From the January 22 edition of Fox News' Fox & Friends First:

DOOCY: One other thing. We want to clarify something: On Friday of last week, we did the story from the Insight magazine where we talked about how they were quoting that Barack Obama, when he was a child growing up in Indonesia, had attended a madrassa. Well, Mr. Obama's people called and they said that that is absolutely false. They said the idea that Barack Obama went to a radical Muslim school is completely ridiculous. In his book it does say that he went to a mostly Muslim school but not to a madrassa.

KILMEADE: And the reason why -- because the madrassa -- really, when that term went out there, and the Wahabbiism that was speculated in the article, really started taking root in Saudi Arabia and around there after the fall of the shah and then all of a sudden that starts rampaging across the Arab world, and we're dealing with that -- the radical Islam now. But they wanted to make it clear they had nothing to do -- he had nothing to do with going to any radical Islamic school, and he was very angry about it.

[...]

KILMEADE: And also, just to add to that. The Clinton camp said they said an unnamed Clinton source says they don't think America is ready to elect a Muslim candidate. Clinton camp says that has nothing to do with us. We did not have anything to do with that story.

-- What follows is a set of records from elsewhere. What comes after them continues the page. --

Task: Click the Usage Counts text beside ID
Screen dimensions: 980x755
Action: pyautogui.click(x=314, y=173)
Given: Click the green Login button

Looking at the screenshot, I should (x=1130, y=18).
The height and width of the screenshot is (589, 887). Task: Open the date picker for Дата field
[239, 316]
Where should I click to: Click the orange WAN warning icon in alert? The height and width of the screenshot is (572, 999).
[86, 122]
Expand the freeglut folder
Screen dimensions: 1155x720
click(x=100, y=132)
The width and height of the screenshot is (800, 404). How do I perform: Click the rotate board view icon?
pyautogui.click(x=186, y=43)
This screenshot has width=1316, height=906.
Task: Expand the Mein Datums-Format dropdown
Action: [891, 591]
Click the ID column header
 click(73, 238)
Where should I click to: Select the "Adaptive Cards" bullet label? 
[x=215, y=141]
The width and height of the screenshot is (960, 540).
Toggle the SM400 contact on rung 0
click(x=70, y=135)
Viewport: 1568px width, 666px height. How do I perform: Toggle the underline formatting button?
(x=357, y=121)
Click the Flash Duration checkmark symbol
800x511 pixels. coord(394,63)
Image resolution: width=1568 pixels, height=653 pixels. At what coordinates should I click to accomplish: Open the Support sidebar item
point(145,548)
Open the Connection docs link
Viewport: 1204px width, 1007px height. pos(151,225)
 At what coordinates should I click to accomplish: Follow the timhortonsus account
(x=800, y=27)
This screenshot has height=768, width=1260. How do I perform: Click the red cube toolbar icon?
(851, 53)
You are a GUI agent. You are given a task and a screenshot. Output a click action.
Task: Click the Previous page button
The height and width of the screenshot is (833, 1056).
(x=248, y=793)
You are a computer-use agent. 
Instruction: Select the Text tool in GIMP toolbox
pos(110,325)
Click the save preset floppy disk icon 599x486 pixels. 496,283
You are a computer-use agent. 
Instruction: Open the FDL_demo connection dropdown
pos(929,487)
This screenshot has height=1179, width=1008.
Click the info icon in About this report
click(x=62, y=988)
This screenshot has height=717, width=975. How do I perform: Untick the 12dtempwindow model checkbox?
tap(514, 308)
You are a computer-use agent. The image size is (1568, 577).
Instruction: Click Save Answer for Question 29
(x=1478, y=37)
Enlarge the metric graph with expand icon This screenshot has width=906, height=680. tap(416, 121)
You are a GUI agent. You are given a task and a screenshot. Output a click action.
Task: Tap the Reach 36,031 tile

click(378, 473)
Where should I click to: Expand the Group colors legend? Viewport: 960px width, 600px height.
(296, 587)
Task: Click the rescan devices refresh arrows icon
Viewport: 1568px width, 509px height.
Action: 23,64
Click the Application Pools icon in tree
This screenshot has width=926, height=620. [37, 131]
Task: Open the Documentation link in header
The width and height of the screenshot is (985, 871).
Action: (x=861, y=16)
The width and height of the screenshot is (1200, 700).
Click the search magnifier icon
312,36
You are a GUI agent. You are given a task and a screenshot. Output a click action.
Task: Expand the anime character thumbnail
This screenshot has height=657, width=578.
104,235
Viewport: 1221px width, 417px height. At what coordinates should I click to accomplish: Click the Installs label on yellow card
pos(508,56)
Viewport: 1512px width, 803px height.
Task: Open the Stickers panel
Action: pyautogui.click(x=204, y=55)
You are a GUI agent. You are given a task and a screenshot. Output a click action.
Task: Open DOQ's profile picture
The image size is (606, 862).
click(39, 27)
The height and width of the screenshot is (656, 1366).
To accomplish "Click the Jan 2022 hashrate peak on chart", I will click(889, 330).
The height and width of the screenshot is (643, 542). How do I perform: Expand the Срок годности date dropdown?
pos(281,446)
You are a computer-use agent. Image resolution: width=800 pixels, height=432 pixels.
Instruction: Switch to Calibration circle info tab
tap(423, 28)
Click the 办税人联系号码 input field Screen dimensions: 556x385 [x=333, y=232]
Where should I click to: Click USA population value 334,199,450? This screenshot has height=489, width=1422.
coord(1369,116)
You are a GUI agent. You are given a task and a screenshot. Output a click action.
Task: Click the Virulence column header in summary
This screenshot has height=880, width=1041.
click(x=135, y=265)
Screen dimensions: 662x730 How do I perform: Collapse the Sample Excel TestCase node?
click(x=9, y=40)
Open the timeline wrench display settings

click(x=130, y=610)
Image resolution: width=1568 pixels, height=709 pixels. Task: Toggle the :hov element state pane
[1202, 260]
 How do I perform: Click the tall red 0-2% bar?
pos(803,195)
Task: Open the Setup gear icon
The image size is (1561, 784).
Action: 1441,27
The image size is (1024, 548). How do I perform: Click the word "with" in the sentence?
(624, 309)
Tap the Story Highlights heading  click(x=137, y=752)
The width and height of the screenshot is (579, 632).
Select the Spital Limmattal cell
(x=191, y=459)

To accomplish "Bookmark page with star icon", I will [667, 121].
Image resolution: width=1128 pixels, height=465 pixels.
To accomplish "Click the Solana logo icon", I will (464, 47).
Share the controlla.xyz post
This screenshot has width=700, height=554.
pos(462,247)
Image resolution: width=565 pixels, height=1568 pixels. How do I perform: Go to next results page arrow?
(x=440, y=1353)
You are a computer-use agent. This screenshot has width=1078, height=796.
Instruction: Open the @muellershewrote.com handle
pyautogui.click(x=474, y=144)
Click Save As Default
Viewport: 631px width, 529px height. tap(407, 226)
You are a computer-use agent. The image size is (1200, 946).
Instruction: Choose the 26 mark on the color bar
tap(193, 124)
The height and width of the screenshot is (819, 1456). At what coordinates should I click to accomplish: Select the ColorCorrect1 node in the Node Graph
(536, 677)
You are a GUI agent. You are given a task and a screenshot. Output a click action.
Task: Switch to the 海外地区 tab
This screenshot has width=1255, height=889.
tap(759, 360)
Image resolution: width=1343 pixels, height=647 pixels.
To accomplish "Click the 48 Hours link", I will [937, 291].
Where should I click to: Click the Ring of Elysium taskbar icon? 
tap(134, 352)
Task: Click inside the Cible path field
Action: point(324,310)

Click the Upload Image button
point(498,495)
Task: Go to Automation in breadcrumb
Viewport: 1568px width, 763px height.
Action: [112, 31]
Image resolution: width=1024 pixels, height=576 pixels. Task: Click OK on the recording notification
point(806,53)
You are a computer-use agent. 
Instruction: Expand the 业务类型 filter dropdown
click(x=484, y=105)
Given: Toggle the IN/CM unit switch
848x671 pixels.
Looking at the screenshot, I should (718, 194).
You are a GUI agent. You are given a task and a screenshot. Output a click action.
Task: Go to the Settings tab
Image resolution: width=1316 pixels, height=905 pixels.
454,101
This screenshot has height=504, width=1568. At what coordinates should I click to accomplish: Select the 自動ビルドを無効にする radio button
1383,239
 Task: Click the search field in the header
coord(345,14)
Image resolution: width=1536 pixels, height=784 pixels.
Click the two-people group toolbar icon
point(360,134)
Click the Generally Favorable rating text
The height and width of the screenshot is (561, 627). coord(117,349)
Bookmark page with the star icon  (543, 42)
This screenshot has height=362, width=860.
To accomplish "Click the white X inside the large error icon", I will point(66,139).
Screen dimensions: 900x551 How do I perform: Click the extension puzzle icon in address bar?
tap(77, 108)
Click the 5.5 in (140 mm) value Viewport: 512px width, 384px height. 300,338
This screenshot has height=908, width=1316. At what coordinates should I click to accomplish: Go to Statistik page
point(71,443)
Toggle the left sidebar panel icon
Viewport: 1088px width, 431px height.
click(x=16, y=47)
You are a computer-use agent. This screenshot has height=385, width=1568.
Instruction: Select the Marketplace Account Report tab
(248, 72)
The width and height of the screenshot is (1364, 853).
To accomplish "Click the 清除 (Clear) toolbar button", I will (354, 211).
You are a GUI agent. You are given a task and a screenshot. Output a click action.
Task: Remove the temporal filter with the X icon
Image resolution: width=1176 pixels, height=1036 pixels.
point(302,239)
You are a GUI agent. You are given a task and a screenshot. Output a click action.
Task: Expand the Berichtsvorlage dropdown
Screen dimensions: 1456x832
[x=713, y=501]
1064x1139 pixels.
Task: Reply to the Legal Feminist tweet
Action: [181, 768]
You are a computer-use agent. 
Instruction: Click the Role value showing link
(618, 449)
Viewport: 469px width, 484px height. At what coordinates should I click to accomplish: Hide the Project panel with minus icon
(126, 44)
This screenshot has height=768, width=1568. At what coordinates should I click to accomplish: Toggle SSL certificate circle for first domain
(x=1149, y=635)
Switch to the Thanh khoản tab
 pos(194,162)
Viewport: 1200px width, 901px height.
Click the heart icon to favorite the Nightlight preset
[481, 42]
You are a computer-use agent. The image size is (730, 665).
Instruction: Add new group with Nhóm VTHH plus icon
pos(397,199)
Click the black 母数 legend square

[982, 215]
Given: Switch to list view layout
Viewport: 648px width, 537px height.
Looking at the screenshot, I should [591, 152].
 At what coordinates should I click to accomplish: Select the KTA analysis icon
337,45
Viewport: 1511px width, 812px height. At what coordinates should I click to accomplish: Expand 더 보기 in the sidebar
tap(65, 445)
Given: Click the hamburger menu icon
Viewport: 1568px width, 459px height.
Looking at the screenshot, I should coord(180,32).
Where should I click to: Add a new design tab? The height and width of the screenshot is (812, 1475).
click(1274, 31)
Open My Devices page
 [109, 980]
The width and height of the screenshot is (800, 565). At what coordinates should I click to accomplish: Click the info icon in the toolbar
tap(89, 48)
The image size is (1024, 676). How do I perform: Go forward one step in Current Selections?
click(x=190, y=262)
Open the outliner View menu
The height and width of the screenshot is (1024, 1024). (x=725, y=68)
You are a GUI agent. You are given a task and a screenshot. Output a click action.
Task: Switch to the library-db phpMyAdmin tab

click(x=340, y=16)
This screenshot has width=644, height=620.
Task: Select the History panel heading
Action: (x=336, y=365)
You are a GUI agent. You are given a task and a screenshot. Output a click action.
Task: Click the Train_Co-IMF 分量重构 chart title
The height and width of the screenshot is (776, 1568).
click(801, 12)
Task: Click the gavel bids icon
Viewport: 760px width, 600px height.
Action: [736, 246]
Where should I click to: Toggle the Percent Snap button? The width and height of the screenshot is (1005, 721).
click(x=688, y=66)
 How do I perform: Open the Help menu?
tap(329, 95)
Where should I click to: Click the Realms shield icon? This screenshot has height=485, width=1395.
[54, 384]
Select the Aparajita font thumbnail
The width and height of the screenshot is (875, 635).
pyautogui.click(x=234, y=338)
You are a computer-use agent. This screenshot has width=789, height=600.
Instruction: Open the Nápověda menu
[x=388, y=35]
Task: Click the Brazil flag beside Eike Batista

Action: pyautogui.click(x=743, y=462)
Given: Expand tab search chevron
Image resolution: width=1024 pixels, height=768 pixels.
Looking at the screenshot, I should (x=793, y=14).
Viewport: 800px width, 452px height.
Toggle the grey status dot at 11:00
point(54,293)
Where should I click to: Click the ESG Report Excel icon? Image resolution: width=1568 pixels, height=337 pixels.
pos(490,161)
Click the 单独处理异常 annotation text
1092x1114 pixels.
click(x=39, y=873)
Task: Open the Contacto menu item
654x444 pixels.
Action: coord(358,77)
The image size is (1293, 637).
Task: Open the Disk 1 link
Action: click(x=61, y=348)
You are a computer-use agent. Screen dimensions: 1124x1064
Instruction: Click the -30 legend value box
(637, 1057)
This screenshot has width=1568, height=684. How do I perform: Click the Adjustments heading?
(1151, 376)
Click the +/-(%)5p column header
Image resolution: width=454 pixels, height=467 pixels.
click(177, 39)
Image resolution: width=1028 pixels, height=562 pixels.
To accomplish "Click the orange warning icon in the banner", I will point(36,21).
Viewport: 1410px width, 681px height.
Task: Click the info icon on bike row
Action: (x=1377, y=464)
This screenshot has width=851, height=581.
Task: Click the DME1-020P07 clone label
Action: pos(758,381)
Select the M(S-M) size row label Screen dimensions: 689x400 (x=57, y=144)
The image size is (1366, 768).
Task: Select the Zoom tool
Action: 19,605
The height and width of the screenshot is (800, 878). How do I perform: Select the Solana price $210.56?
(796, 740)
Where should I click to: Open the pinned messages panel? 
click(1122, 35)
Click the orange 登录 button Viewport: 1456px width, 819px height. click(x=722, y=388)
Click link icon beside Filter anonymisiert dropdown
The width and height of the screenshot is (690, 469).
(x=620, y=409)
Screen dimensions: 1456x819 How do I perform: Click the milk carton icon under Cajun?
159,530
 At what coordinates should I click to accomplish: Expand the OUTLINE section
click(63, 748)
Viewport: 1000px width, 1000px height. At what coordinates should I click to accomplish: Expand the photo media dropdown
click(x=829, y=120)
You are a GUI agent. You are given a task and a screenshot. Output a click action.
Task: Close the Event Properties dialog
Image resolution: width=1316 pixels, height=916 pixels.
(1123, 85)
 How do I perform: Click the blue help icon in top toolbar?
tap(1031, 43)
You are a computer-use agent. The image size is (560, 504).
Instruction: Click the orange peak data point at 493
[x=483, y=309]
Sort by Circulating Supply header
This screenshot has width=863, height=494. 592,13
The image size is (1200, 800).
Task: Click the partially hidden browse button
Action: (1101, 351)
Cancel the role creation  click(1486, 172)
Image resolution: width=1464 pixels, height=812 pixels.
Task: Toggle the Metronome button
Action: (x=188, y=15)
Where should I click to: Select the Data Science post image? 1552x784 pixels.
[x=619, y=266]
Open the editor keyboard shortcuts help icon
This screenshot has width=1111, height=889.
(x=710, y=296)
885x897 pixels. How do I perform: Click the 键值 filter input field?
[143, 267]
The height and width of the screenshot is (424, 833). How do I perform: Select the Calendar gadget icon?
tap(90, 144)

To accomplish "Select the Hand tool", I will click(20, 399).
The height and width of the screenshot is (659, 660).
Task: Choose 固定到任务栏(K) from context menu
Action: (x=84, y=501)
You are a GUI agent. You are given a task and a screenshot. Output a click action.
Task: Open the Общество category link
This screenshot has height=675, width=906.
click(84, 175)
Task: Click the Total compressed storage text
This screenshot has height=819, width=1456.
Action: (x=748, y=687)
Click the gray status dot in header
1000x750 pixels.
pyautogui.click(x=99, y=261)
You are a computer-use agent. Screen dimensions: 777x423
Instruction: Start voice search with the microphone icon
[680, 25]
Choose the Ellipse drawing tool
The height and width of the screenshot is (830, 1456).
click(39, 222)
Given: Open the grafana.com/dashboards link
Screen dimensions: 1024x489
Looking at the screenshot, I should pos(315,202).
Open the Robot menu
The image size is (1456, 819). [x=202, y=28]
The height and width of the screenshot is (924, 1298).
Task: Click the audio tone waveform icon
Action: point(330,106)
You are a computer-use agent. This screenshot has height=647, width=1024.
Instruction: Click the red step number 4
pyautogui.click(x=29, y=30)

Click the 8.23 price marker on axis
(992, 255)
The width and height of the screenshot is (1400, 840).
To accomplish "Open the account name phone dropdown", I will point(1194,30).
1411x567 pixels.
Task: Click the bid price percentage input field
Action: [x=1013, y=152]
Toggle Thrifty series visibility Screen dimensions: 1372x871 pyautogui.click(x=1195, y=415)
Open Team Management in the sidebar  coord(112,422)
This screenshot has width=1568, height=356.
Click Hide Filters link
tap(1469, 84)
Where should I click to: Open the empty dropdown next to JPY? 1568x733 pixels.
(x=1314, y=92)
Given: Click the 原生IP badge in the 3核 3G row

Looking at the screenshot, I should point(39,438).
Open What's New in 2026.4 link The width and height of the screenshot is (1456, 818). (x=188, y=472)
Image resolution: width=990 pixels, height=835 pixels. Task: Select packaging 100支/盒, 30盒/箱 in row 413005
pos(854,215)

From the January 22 edition of CNN's The Situation Room:

KURTZ: But as we now know, there is no madrassa past. Obama spokesman Robert Gibbs, who called Fox's broadcasting of the madrassa tale “appallingly irresponsible,” says he didn't think much of a clarification carried this morning on the program Fox & Friends.

Fox News executive Bill Shine says some of the network's hosts were simply expressing their opinions and repeatedly cited Insight as the source of the allegations.